Last Thursday evening, three chums with eyes bleary and heads achey from the slog of the working week convened at Kings Cross St Pancras laden down with overstuffed weekend bags. WE WERE OFF TO BERLIN. Four days of sausages, beer, sight-seeing, beer, hostelling, beer and rollicking good fun awaited us. Of course there was only one way to whet our over-excitable whistles-by sampling some of the delights in the brilliant Sourced Market Bar at St Pancras which stocks a WHOLE HOST of craft ales and ciders.
I’d love to be able to tell you that we travelled to our chosen destination in an incredibly stylish way, milking first class British Airways for all they’re worth or watching the European countryside fly past as we reclined on the Eurostar- but in all honesty we didn’t.
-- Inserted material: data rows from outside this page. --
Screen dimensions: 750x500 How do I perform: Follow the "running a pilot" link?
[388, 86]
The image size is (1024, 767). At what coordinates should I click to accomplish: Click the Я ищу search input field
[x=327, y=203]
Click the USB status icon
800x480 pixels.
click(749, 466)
We’re STRAPPED, because we all work in the ARTS, so we flew good old honest EASYJET. Despite a slight shock to the system with a rather unsociable 4.30am start, I still managed to chat up an elderly man and get felt up by a burly lesbian at customs. Well, you’ve gotta take it where you can get it really innit?
We landed in a very snowy christmas-cake topped Berlin and proved that we are SUCCESSFUL ADULTS by heroically navigating the German rail and tube system. London, I love you, but TFL could well learn a trick or two from the reliable, quiet and spacious U-Bahn. It’s even nicer than the Jubilee line. FOR REAL THOUGH.
Now, if you are ever in Berlin and need a cheap but lovely hostel to stay in LOOK NO FURTHER. We massively lucked out by booking a room at the Generator Hostel in Mitte after it was featured in Stylist Magazine in Autumn. Boasting gorgeous, witty design and plenty of lovely touches (like power showers, free wi-fi, a late night bar and INCREDIBLY attractive staff) it felt like we were being thrifty without slumming it.
Okay also guys, I just want to put this out there: if you are wondering where all the attractive men are, I can confirm THEY ARE ACTUALLY IN BERLIN. So many STONE-COLD BEARDED FOXES. Germany mate, what are you feeding your males because JA GUTEN TAG AM I RIGHT LADIES?!
Anyway. I digress.
Having arrived in the city of sausage, we settled down to a spot of lunch at the Weihenstephaner bar, for a slurp and chomp of something Bavarian. Weihenstephaner is a Bavarian brewery, and this centrally located joint serves up its finest wares amidst dark wood and cream settings. The waitress also wore a gingham bierkeller girl dress which I really wanted.
We took a stroll around the city that afternoon to get our bearings, and the thing that struck me so much was how much personality oozes out of every brick that builds Berlin. It’s not the prettiest city in the world by far, yet everywhere just has so much attitude. Beautifully clean streets are flanked by the most artistic and kaleidescopic graffiti you’ll ever see, ramshackle run-down antique facades rub shoulders with high rise blocks and the streets are lined with achingly cool coffee shops and bars with more than a streak of Shoreditch about them.
That evening, we took a trip up the iconic Berlin TV tower for pre-dinner cocktails to soak in the 360 degree aerial view of the city. And it was bloody magical.
Whilst there, I heard an unfamiliar male voice hark my name- whirling around I came face to face with Peter Driver, the father of one of my very dearest chums, Joe. Turns out he was jollying around Berlin as part of his Art degree. What are the odds!? The world is such a massive lad sometimes.
Having both drunk ourselves silly on cocktails and the stunning views, we stumbled over to White Trash for dinner. It’s easily the most bizarre place I’ve ever been. The website describes itself thus: “Heavenly food and devil music, more than 400 bands playing a year, an integrated tattoo studio and a cinema where you can smoke. This is not a dream”. Imagine that, paired with tacky Chinese restaurant/Halloween/Americana decor and burgers as big as your head. Insane, yet wickedly wonderful.
HOWEVER. White Trash also threw me a huge curveball. You guys know I like gin, right? Yeah, I tend to mention it every now and then. Well, White Trash served me up a Hendricks Gin and Tonic Slush Puppy. YEAH YOU HEARD. Garnished with black pepper and cucumber, I’ve been fantasising about it ever since and have spent an unhealthy amount of time researching slush puppy makers.
We rolled into our bunkbeds (lol) happy and knackered. And I dreamt of visions of slushy ginny goodness.